[Word and element pointing entries]
★ ★ ★
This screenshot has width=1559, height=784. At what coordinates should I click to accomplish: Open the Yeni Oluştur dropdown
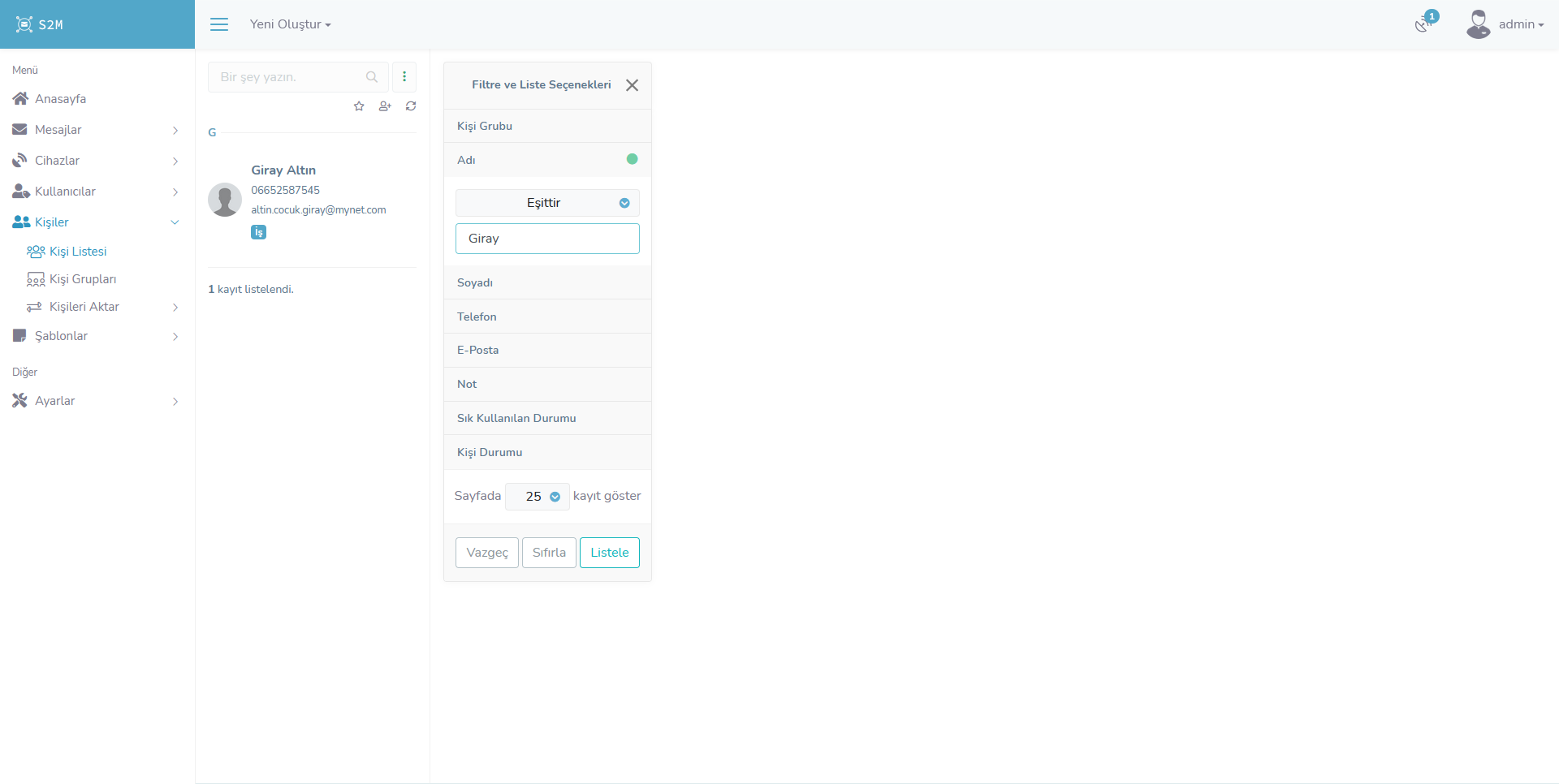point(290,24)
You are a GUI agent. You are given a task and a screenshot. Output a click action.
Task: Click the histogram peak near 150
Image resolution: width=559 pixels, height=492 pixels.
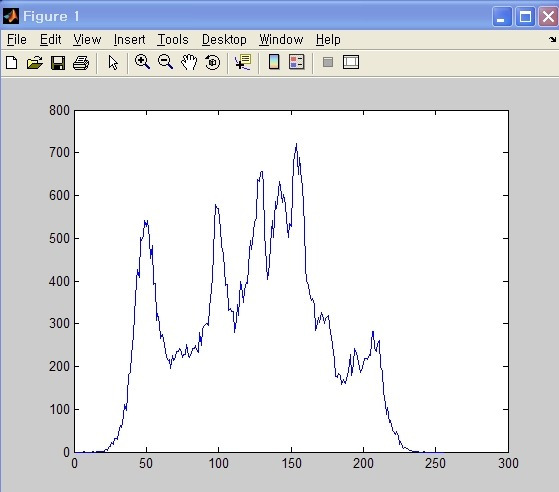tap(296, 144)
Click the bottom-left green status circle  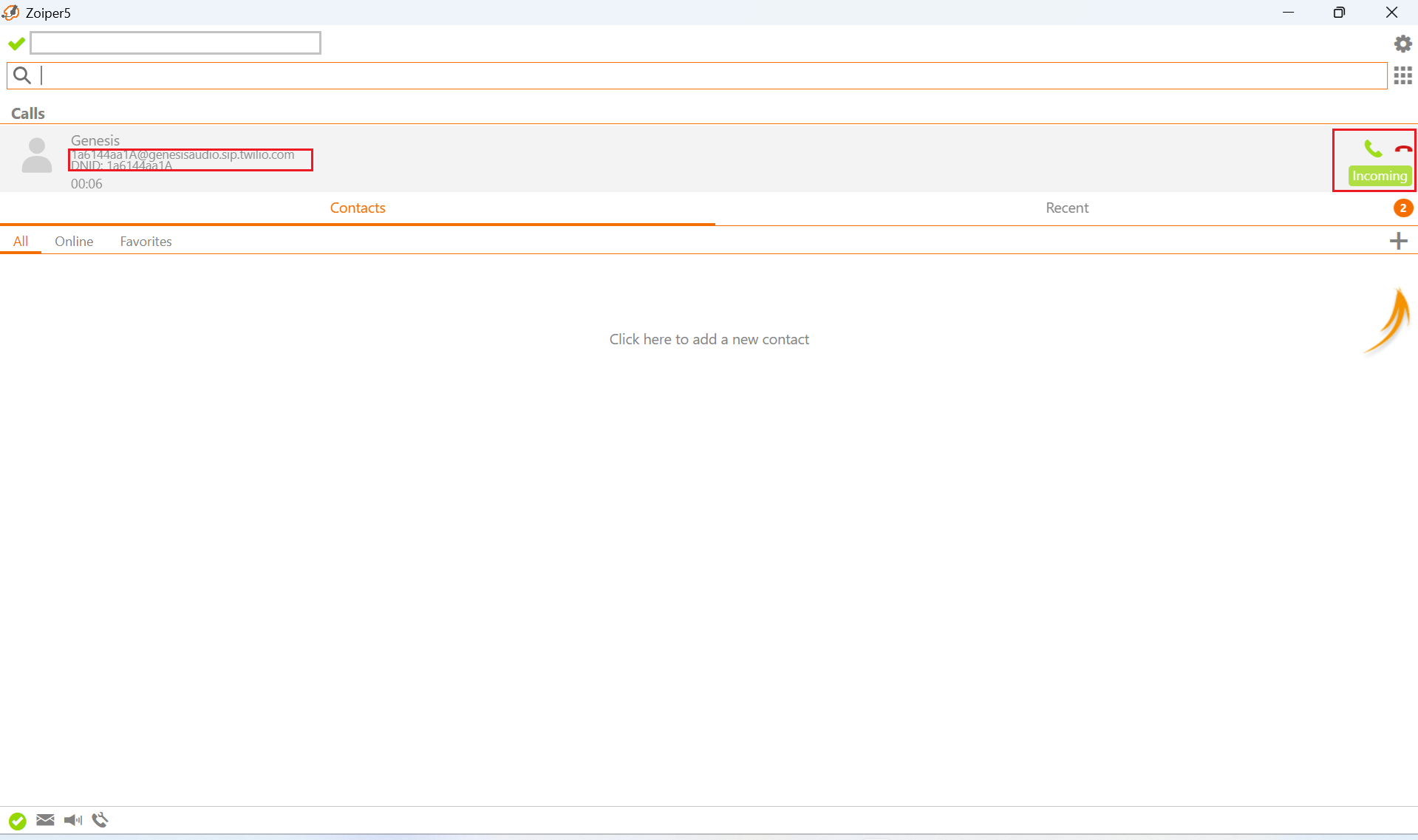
★ ★ ★
Write out every line of the data above word for word, leaving out the pictures.

This screenshot has width=1559, height=784. At what coordinates should I click to accomplish: Open the Yeni Oluştur dropdown
point(290,24)
You are a GUI agent. You are given a task and a screenshot. Output a click action.
Task: Click the histogram peak near 150
Image resolution: width=559 pixels, height=492 pixels.
tap(296, 144)
Click the bottom-left green status circle  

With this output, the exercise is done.